Lord Lothian is misled as to liberty, because he has omitted to consider the bearing upon it of another phenomenon, the phenomenon of inequality. The truth is that, when the economic scales are so unevenly weighted, to interpret liberty as a political principle, which belongs to one world, the world of politics and government, while equality belongs–if, indeed, it belongs anywhere–to another world, the world of economic affairs, is to do violence to realities. Governments, it is true, exercise powers of a great and special kind, and freedom requires that they should be held strictly to account. But the administration of things is not easily distinguished, under modern conditions of mass organization, from the control of persons, and both are in the hands, to some not inconsiderable degree, of the minority who move the levers of the economic mechanism.
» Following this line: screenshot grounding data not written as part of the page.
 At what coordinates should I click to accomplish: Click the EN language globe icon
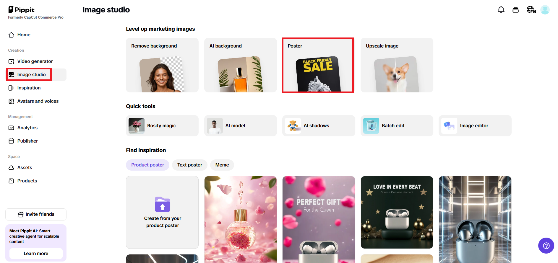tap(531, 9)
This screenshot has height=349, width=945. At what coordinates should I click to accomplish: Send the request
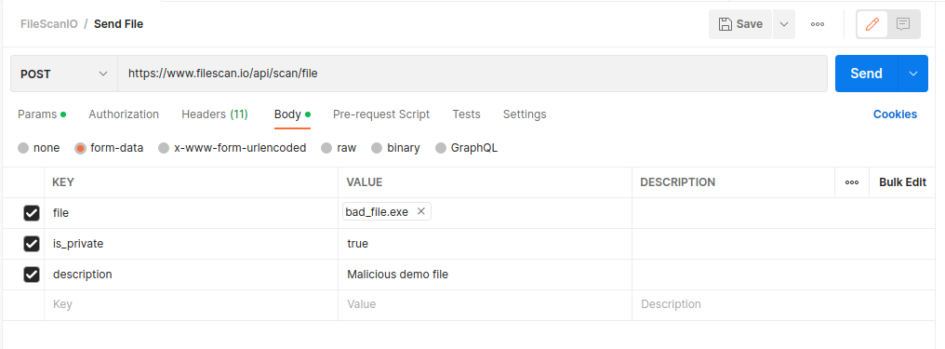coord(866,74)
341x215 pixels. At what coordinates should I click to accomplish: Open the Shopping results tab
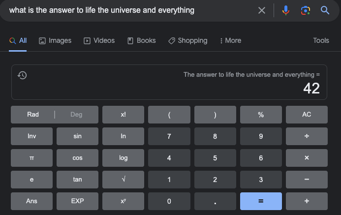tap(187, 41)
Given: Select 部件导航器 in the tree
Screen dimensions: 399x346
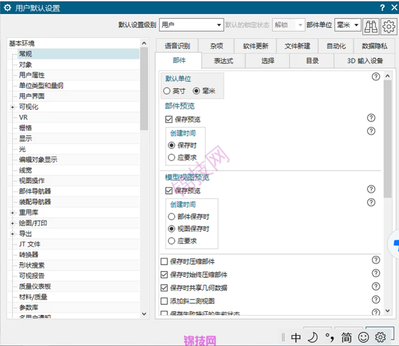Looking at the screenshot, I should coord(35,191).
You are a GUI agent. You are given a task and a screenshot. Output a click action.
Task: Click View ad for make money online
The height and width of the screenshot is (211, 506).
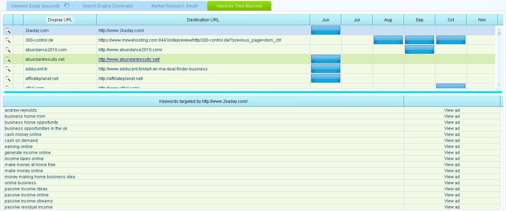coord(452,171)
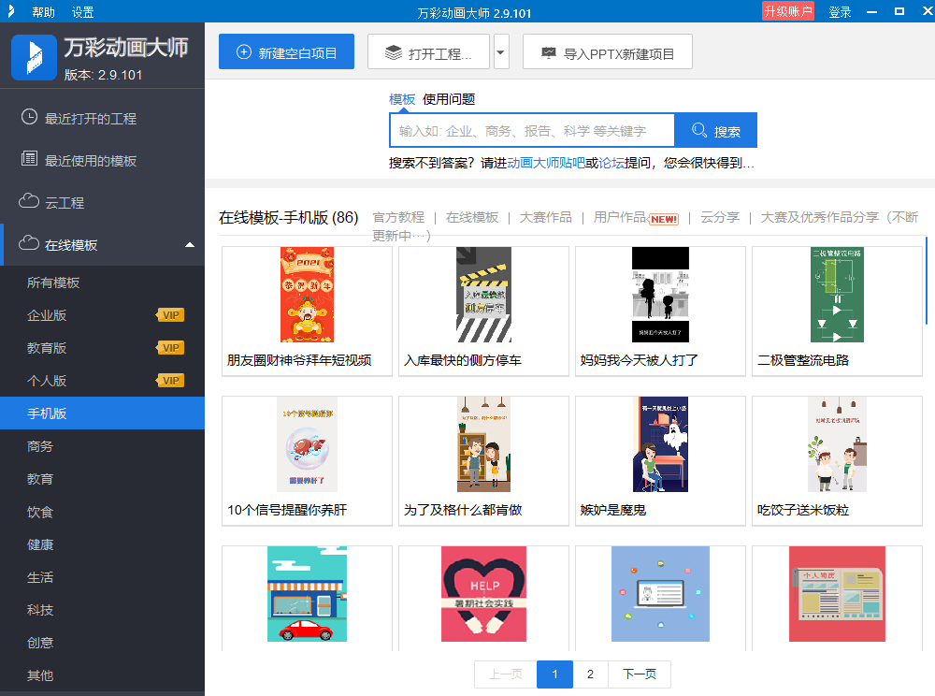Click the 登录 link
This screenshot has height=696, width=935.
pyautogui.click(x=839, y=11)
The truth of the matter is put by Professor Pollard in his admirable study, The Evolution of Parliament. “There is only one solution,” he writes,
“of the problem of liberty, and it lies in equality…Men vary in physical strength; but so far as their social relations go that inequality has been abolished…Yet there must have been a period in social evolution when this refusal to permit the strong man to do what he liked with his own physical strength seemed, at least to the strong, an outrageous interference with personal liberty…There is, in fact, no more reason why a man should be allowed to use his wealth or his brain than his physical strength as he likes…The liberty of the weak depends upon the restraint of the strong, that of the poor upon the restraint of the rich, and that of the simpler‐minded upon the restraint of the sharper. Every man should have this liberty and no more, to do unto others as he would that they should do unto him; upon that common foundation rest liberty, equality, and morality.”